水銀の友 ③
机の上の小瓶が喋っている。いや、正確な表現を期すならば、小瓶の中の水銀が人の言葉を思念という形で伝達している。あまりに予想外の出来事に、さすがのケイネスも自分の置かれた事態を把握するのに苦心した。
混乱する思考の中で、まずは落ち着いて状況を整理しようとケイネスは試みた。あの小瓶の中には、1年前に自分が作った水銀の礼装が収められている。そして今、ただの魔道具に過ぎないはずの水銀が自分の意思を持つかのように話しかけている。あの水銀の礼装には確かに自律機能を装填したが、あくまで形態の自動制御にとどまり、意思をもって行動するなどありえない。しかし、それでは現在のこの局面をどう解釈すればよいのか。
ケイネスは彼の明晰な頭脳を最大限に回転させ、この不測の事態を説明しうる理論を探し始めた。豊かな思考の海へ飛び込んだのち、やがて一つの回答を導き出して、心の中でつぶやいた。
「知らず知らずのうちに、生霊が水銀に憑依していたか。」
それが、彼がはじき出した結論であった。魔力を含んだ物体には生霊が住み着くことがある。物体のもつ魔力がまるで色香のように生霊を引き寄せてしまうのだ。宿った生霊はその魔力を糧にして自身の力を増長させ、その物体を媒介にして実世界に干渉する。それは、魔術の心得のない者たちからは古来より神秘や奇跡として崇められている。

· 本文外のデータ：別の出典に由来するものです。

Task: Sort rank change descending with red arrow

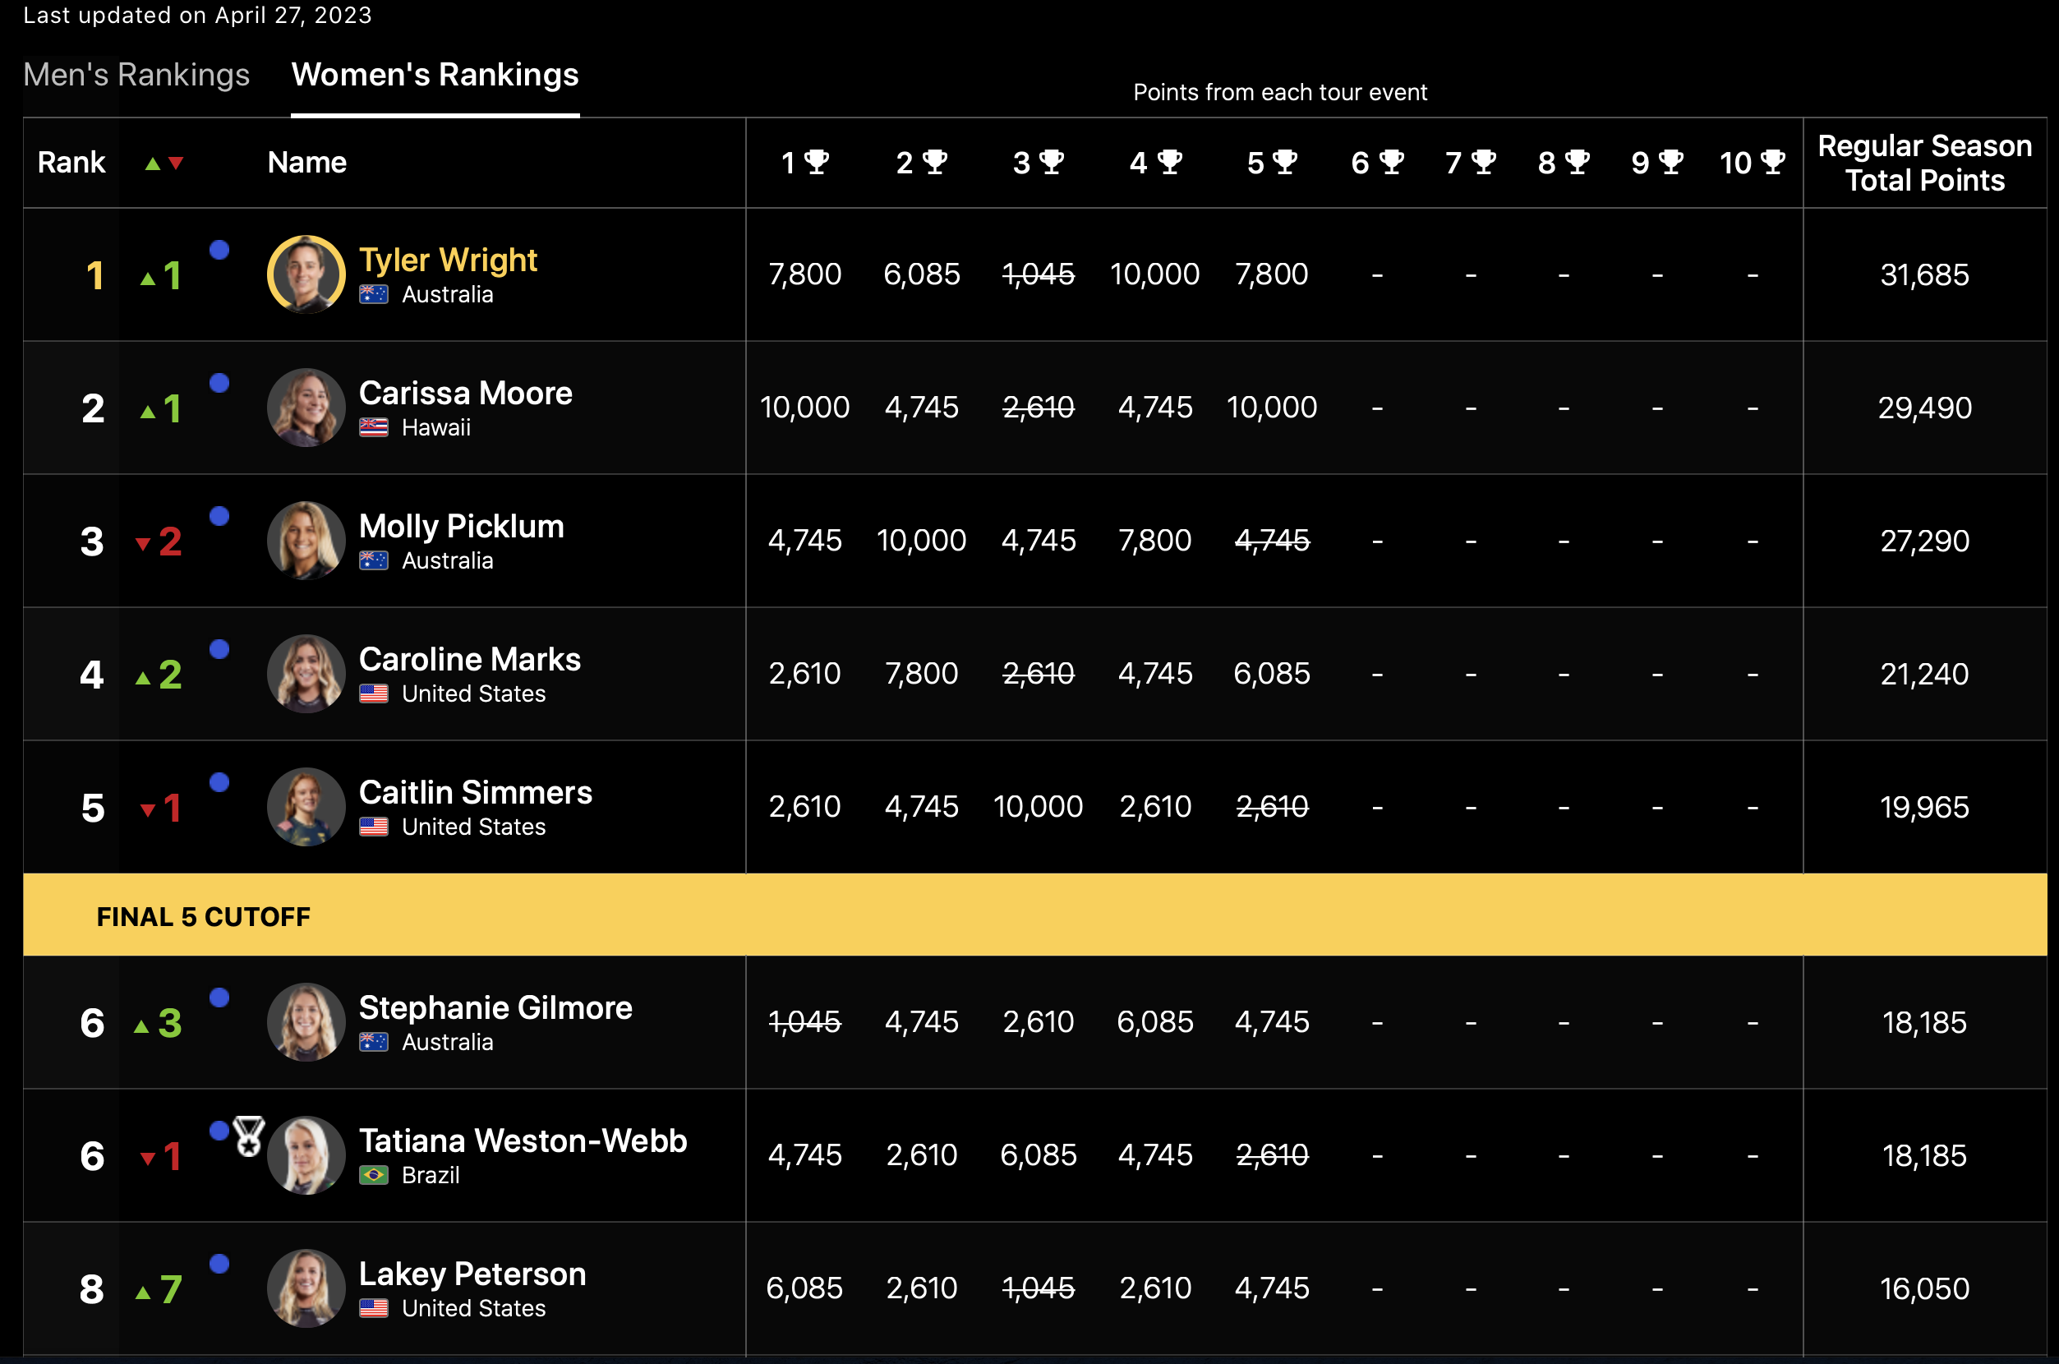Action: click(176, 164)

従って、魔道具には生霊が侵入できないよう結界が張られることが多い。それは、木製家具の表面に漆を塗布して、木材を水分や汚れから守るのに近しい。もちろん、魔道具の表面に結界を直接塗り付けるわけではないが、概念的にはそれに類する処置を施すのだ。
「結界に綻びが生じているのだろう。私としたことが、詰めの甘いことをしたものだ。」
そう言って、ケイネスは机の上にある陶製の小瓶を握りしめた。そして、除霊の術式を静かに唱えて小瓶に魔術を注ぎ始めた。しかし、少し時間を置いてから脳内に再び言葉が送り込まれた。

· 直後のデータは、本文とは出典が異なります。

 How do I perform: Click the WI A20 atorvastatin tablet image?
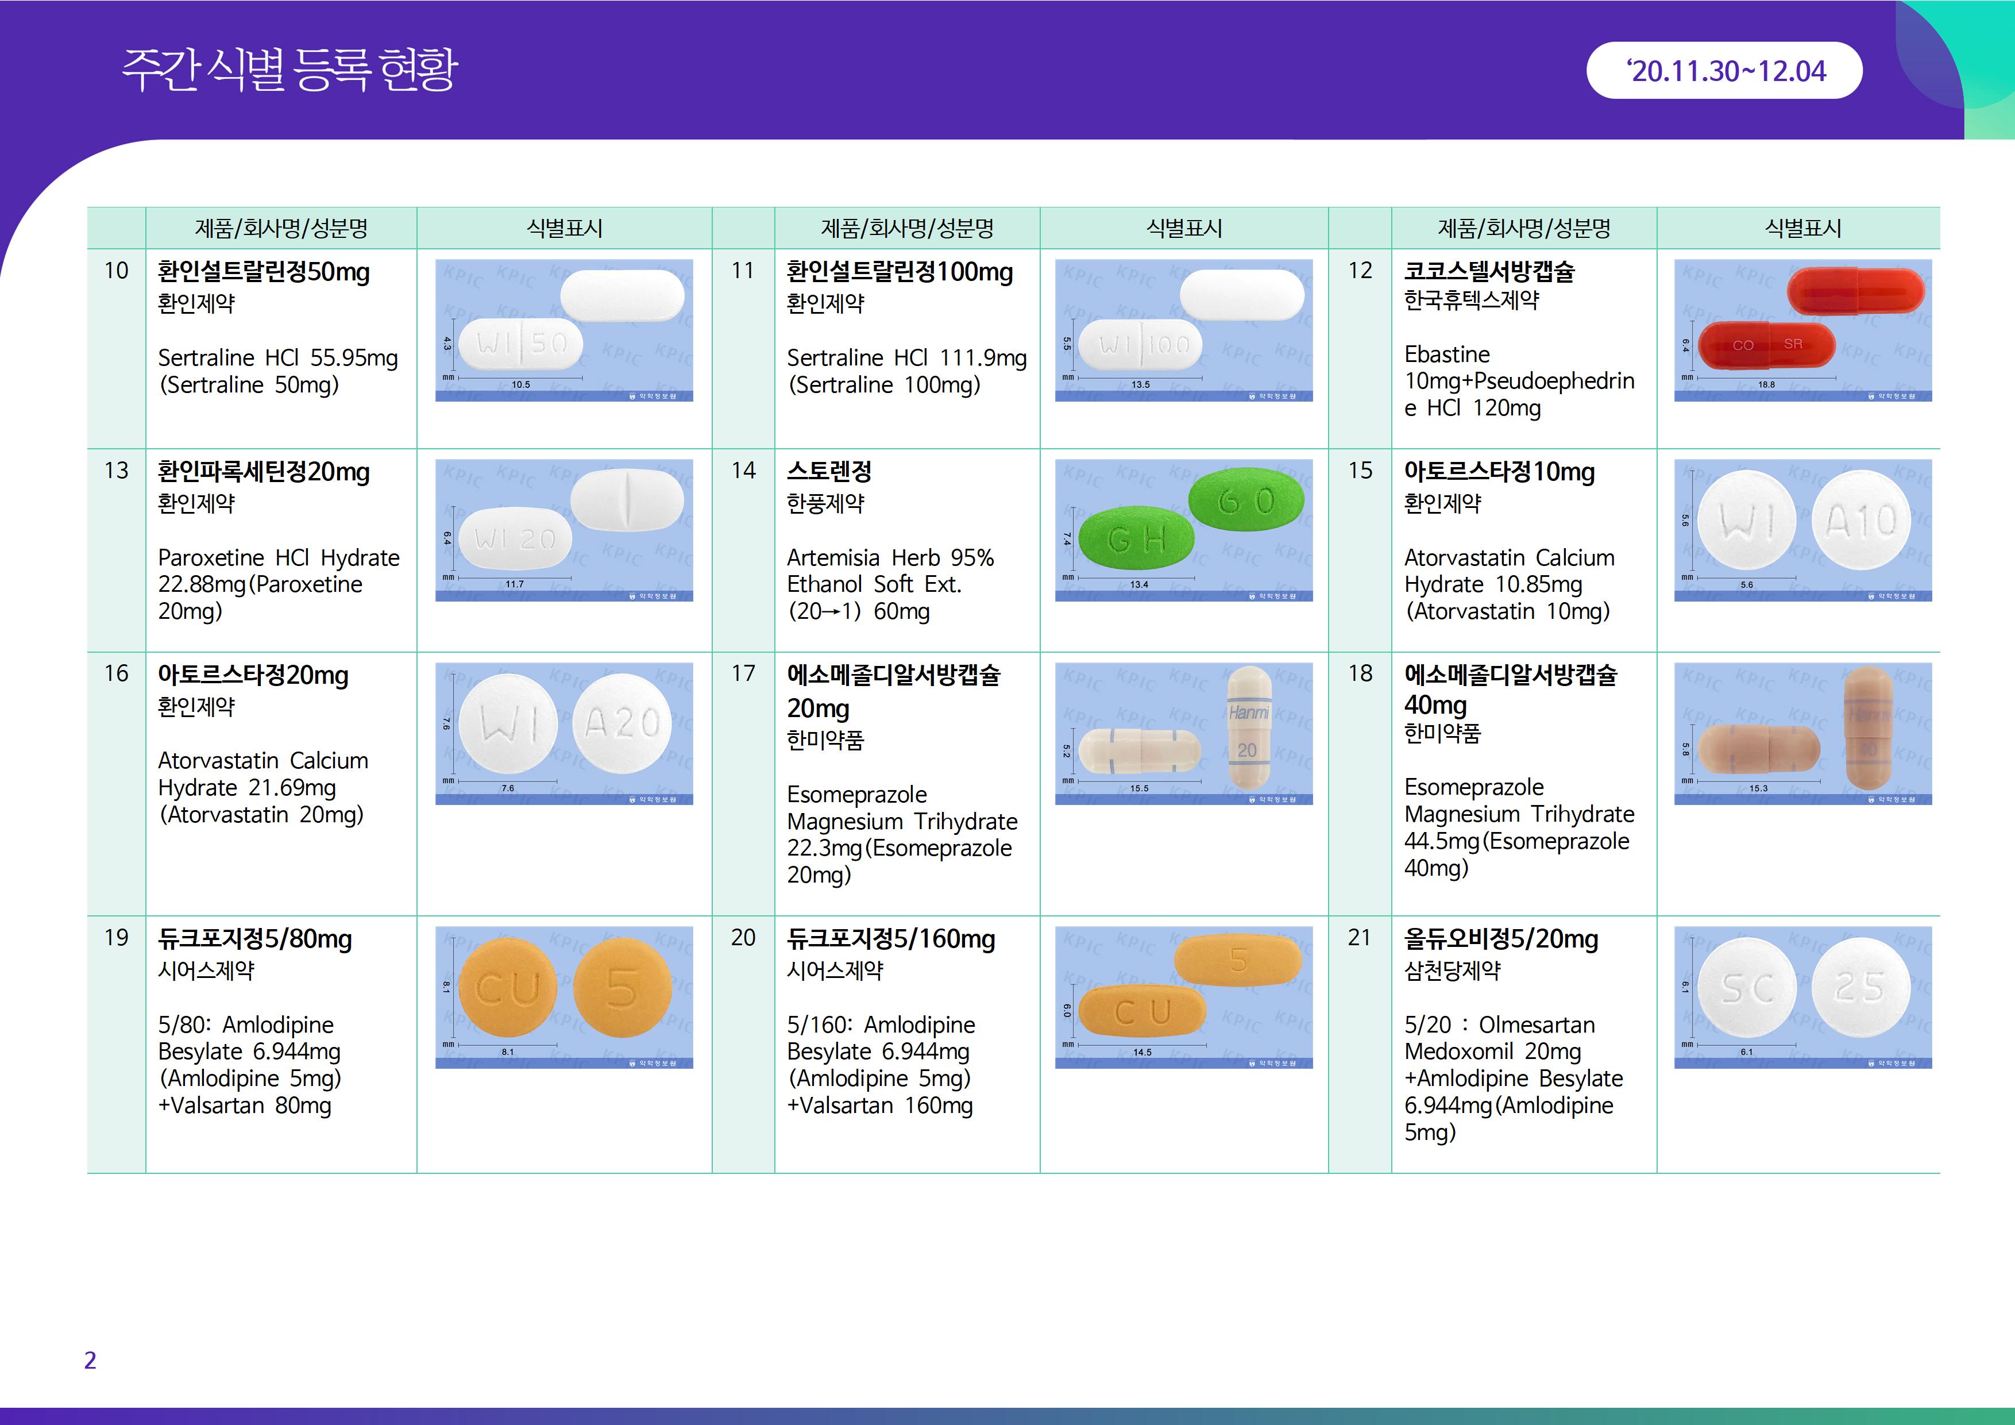tap(563, 733)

「・・・ワイは生霊ちゃうで。そんなことしても無駄やと思うけどなぁ。」
水銀からの呼びかけを無視し、ケイネスは魔術の行使を継続した。除霊を免れるための小賢しい方便かもしれない、と考えたのだ。除霊の魔術は程なくして完了し、彼は再びソファへ体を投げ出すようにして腰を下ろしたのだった。ここ最近煩わされていた頭の中に響く声からはこれで解放されるだろう、そのような安堵感が彼の胸中に広がっていた。この件に関しては平穏を取り戻すができるだろうと。しかし、彼の期待を含んだ前向きな見込みはすぐに裏切られる。
「だから、ワイは言いましたやん。生霊ちゃうから除霊しても無駄やって。」
その声を聴き取ったあと、ケイネスはソファに座り込んだまま両手で頭を抱えこんだのだった。